> **Work task**
For the SSD wear thread below, decide whether each statement agrees with it, giving yes or no and quoting the words of the thread that decide it. 1. The CA value counts up from zero as the drive is used. 2. The Threshold value is unused on the drives. 3. Total bytes written by the host can be found by multiplying the value of the F6 SMART attribute by 512 bytes.
Document section START
Can you share a screenshot showing the CA and graphic indicator please?
07-15-2015 01:48 PM
07-15-2015 01:48 PM
This review has one: http://www.technologyx.com/featured/crucial-m550-ssd-512gb-review/3/
07-15-2015 09:45 PM - edited 07-15-2015 09:46 PM
07-15-2015 09:45 PM - edited 07-15-2015 09:46 PM
OK.
As far as I see from the screenshot Current CA = 100 and Worst CA = 100.
Does this mean that at the screenshot example the current CA is worst?
What is the best CA value (new SSD) and what is the worst value (dead SSD)?
07-15-2015 11:04 PM
07-15-2015 11:04 PM
It counts down from 100 so that drive is new.
'Worst' for smart data indicates the worst value it has ever been. Threshold indicates what you are thinking of as worst. Though Threshold is unused on the drives.
Also, wear is just a guideline to when the NAND may fail. You can't accurately predict wear anymore than you can predict how long a car will last from its mileage. It might last much longer than indicated, it might not last that much.
07-16-2015 01:51 AM
07-16-2015 01:51 AM
Everything is clear now.
Thank you.
07-20-2015 04:41 AM
07-20-2015 04:41 AM
targetbsp is right that it is NAND wear that is important.
But it is still possible to know total number of bytes written (by host system) to M550 You can use recent version of CrystalDiskInfo (it will show 'Total Host Writes' in the upper right part of the window or you can take the value of 'F6 Total Host Sector Writes' SMART attribute, convert it from hexadecimal to decimal (if necessary) and multiply by 512 bytes. That is what CrystalDiskInfo automatically calculates for you.
07-20-2015 05:12 AM
07-20-2015 05:12 AM
Thank you.
Can you suggest an alternative to CrystalDisk Info for Mac OS please?
07-20-2015 05:17 AM
07-20-2015 05:17 AM
That's an approximation though (unless you always happen to have written multiples of 512 bytes?). But since we've already mentioned that all of this wear measuring is more or less a guess anyway, I don't spose it much matters.
Document section END
Supplied data START
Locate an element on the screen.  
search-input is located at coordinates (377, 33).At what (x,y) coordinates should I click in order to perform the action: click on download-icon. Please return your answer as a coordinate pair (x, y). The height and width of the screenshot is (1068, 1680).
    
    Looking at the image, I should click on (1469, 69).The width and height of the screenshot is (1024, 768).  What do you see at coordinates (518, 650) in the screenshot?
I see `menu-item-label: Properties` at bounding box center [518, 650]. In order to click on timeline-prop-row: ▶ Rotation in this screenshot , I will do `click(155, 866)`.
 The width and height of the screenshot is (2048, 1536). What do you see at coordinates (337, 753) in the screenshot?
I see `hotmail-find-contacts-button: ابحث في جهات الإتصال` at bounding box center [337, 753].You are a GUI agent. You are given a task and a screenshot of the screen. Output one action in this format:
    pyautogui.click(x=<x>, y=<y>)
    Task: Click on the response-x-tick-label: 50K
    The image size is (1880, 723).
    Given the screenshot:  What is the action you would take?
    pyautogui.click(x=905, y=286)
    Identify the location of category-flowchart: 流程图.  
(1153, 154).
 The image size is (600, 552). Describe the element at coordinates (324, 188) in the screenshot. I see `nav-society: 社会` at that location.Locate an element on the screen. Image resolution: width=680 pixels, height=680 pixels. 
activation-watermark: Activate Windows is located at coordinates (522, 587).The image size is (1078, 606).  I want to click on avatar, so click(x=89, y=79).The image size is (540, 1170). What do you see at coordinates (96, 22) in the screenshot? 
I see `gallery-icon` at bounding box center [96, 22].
Supplied data END
> **Answer for this exercise**
1. No: "It counts down from 100 so that drive is new."
2. Yes: "Though Threshold is unused on the drives."
3. Yes: "take the value of 'F6 Total Host Sector Writes' SMART attribute, convert it from hexadecimal to decimal (if necessary) and multiply by 512 bytes."